### TEXT:
After talking to machine learning and infrastructure engineers at major Internet companies across the US, Europe, and China, two groups of companies emerged. One group has invested hundreds of millions of dollars into infrastructure to allow real-time machine learning and has already seen returns on their investments. The other group still wonders if there's value in real-time machine learning.
The fact that reporting on return on investment is a good way to get attention does not seem to be lost on Chip Huyen. Huyen is a writer and computer scientist who works on infrastructure for real-time machine learning. She is the one who wrote the above introduction to her findings on real-time machine learning in order to crystallize the growing experience she and her colleagues are accumulating.
Huyen has worked with the likes of Netflix, Nvidia, Primer and Snorkel AI before founding her own (stealth) startup. She is a Stanford graduate, where she also teaches Machine Learning Systems Design and was a LinkedIn Top Voice in 2019 and 2020.

### TASK GOAL:
Carry on the piece about Chip Huyen and real-time machine learning, beginning right after its final sentence.

### MATERIAL PROVIDED:
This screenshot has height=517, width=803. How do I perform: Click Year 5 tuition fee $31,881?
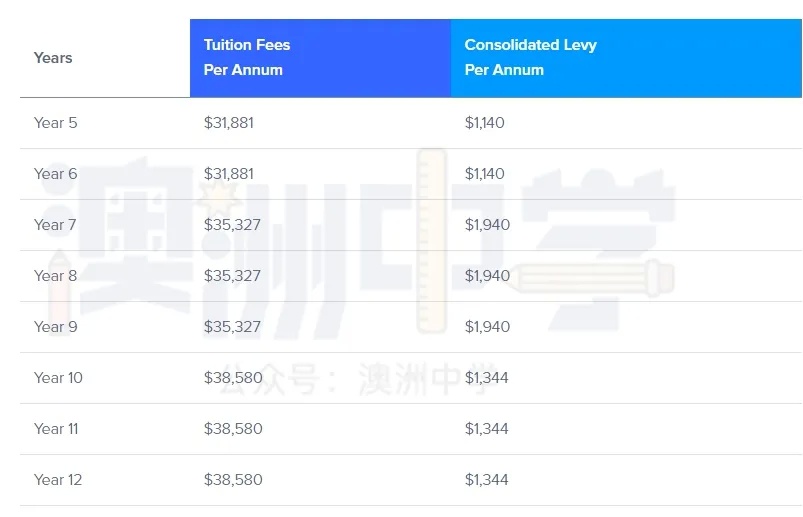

### EXERCISE ANSWER:
In other words, Huyen is very well-positioned to report on what fellow ZDNet contributor Tony Baer described as "a long-elusive goal for operational systems and analytics" in his data 2022 outlook: unifying data in motion (streaming) with data at rest (data sitting in a database or data lake). The ultimate goal in doing that would be to achieve the kind of ROI Huyen reports on.
Machine learning predictions and system updates in real-time
Huyen's analysis refers to real-time machine learning models and systems on 2 levels. Level 1 is online predictions: ML systems that make predictions in real-time, for which she defines real-time to be in the order of milliseconds to seconds. Level 2 is continual learning: ML systems that incorporate new data and update in real-time, for which she defines real-time to be in the order of minutes.
The gist of why Level 1 systems are important is that, as Huyen puts it, "no matter how great your ML models are, if they take just milliseconds too long to make predictions, users are going to click on something else". As she elaborates, a "non-solution" for fast predictions is making them in batch offline, storing them, and pulling them when needed.
This can work when the input space is finite -- you know exactly how many possible inputs to make predictions for. One example is when you need to generate movie recommendations for your users -- you know exactly how many users there are. So you predict a set of recommendations for each user periodically, such as every few hours.
To make their user input space finite, many applications make their users choose from categories instead of entering open-ended queries, Huyen notes. She then proceeds to show examples of how this approach can produce results that can hurt user experience, from the likes of TripAdvisor and Netflix.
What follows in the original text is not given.